##### Data supplied #####

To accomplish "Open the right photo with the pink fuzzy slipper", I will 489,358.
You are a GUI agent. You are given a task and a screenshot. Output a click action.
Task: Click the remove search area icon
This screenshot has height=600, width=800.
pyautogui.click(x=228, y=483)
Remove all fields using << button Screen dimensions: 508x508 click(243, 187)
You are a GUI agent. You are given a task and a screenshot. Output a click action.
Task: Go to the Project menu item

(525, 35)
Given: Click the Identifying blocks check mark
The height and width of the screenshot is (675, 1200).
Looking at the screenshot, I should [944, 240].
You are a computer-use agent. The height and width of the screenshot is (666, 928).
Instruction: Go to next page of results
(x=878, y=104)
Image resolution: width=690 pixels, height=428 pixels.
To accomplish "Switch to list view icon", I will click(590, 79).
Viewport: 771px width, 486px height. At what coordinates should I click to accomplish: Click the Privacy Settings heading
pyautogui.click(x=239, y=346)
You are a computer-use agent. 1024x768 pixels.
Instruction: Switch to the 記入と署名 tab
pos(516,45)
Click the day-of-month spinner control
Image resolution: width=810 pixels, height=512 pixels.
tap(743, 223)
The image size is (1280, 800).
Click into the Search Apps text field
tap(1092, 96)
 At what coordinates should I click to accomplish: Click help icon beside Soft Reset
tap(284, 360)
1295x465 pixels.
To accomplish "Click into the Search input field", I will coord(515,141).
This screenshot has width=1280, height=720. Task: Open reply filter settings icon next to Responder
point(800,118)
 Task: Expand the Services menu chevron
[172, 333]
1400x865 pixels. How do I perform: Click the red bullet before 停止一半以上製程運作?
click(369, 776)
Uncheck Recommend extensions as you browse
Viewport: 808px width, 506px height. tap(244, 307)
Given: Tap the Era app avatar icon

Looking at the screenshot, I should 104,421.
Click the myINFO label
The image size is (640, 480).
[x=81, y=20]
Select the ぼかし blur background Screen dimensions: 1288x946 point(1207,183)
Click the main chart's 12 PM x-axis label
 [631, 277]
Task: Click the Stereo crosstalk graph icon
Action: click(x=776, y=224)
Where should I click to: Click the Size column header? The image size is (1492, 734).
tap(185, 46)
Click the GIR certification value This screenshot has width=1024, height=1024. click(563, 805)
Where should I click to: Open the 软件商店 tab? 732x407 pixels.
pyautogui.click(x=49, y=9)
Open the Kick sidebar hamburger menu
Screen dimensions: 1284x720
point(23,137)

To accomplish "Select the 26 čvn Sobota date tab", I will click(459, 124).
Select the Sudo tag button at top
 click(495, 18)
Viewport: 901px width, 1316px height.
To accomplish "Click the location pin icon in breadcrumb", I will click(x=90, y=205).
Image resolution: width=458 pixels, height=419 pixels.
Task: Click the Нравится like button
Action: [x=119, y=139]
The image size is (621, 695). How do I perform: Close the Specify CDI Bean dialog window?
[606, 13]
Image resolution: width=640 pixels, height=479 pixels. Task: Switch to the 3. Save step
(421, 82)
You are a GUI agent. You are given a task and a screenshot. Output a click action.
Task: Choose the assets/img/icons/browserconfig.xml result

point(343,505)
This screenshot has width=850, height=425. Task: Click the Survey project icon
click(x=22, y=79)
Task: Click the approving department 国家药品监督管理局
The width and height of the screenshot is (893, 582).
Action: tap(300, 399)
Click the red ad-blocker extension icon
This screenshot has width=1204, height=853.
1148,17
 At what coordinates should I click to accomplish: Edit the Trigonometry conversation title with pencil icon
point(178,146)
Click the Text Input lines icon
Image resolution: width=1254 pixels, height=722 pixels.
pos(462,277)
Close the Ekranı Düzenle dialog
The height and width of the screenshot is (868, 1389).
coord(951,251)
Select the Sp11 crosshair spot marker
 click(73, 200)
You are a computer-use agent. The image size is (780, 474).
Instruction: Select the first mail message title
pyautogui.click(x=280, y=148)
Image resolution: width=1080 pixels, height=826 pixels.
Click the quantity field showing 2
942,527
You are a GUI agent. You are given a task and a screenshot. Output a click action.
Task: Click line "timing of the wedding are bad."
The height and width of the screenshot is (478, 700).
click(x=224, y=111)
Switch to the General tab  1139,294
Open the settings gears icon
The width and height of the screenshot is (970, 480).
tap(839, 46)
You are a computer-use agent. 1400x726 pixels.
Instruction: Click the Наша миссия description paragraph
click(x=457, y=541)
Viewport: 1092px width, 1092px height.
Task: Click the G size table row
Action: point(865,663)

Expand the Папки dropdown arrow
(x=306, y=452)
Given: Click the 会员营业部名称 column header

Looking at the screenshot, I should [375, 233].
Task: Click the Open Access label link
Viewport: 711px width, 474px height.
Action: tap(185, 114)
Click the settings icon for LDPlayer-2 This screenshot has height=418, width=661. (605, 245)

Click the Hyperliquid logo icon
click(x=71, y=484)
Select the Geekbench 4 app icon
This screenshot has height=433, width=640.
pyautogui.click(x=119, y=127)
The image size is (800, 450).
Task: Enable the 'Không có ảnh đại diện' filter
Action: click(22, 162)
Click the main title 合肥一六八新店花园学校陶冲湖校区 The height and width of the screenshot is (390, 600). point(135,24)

#####

§ **Your task**
Copy the lines above exactly, beginning at the line that has "Task: Choose the" and stopping after the line that has "Task: Click the approving", and omit the rest.

§ **Exercise output**
Task: Choose the assets/img/icons/browserconfig.xml result

point(343,505)
This screenshot has width=850, height=425. Task: Click the Survey project icon
click(x=22, y=79)
Task: Click the approving department 国家药品监督管理局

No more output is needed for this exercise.